A second key question we should be asking - and impressing upon the deal-blocking regulators - is why the overall wireless service business is so unhealthy in the midst of such device, data, and applications frothiness? Sprint remains fragile; T-Mobile's postpaid plunge has accelerated in the wake of the AT&T deal and lack of iPhone; AT&T is clearly at a crossroads; Leap and Metro bounce around; and the capital markets are not exactly embracing Clearwire and LightSquared. We need a real dialog on what is a healthy state structure for this industry going forward, what spectrum resources are required to meet projected demand, and how the U.S. can maintain what has become a global position of leadership in wireless innovation, data adoption, and 4G deployment.

 

A third issue is that we need to go on the offensive in Washington.

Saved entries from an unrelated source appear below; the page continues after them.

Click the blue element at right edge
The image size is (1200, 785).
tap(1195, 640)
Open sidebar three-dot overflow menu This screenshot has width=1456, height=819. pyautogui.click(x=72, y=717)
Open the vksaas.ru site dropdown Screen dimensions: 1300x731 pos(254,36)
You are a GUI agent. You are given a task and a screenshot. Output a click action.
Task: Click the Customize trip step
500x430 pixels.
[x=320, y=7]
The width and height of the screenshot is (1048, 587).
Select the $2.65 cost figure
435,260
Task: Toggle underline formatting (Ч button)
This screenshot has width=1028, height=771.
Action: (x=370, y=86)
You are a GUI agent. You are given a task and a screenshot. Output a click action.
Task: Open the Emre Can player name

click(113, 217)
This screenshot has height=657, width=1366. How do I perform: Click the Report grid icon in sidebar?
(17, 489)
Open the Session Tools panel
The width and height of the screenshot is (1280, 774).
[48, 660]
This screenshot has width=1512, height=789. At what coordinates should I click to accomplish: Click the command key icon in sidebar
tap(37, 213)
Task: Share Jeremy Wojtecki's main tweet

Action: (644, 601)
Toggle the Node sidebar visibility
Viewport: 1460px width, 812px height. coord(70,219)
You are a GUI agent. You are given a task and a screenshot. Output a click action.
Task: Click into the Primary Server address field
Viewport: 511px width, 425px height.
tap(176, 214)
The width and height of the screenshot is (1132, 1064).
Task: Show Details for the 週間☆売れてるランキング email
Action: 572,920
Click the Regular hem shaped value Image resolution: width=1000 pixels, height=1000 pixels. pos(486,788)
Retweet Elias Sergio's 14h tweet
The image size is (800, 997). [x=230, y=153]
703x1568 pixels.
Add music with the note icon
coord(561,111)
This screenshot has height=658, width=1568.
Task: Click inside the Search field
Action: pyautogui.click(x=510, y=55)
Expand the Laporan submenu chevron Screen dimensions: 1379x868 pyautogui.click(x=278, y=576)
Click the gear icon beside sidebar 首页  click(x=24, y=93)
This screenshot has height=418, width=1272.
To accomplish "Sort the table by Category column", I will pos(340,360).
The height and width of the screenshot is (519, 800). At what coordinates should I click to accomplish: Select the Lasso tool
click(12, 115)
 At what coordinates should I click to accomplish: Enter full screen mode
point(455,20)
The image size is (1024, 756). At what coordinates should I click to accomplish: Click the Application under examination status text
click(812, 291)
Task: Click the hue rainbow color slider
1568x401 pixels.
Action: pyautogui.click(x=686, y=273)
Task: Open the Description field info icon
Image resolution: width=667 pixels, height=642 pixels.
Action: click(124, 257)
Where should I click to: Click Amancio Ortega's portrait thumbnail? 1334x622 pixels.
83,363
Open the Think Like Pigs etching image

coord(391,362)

Amidst all the pronouncements about spectrum, billions for a national broadband plan, and so on, there is still a lack of clarity on the spectrum picture. All this industry deal-making is a "private solution to a public problem", to quote the Journal's Dan Henninger. The FCC needs to provide an answer the following straightforward questions: whether new spectrum will be made available, when, how much, and what will be the rules for acquiring it? And for all the worry about the effects of consolidation on pricing, the FCC should recognize that spectrum is the scare resource: more spectrum will lead to better service, lower pricing, and a vibrant wholesale market; less spectrum will lead to higher pricing and curtailment of service.

 

Finally, regulators - DOJ, FCC, Congress, etc. need to start looking at this industry through a modified lens. Washington has missed how the mobile operator is no longer just the wireless version of the telecom business, but is increasingly the mobile broadband provider for portable computing devices (aka smartphones, connected laptops, and tablets). Washington has similarly missed how it is largely over-the-top services and applications that are driving consumer use of mobile data and substitution for traditional voice and text messaging usage. And we need to make regulators understand how in a 4G, all-IP world, operators' traditional voice and text messaging businesses are vulnerable to OTT players. Today's voice/text/data silos will eventually be replaced by an "access plan" of X number of GB, to be shared across myriad connected devices, and used for any combination of voice and data services the subscriber chooses. Which looks like...the mobile version of today's fixed broadband business.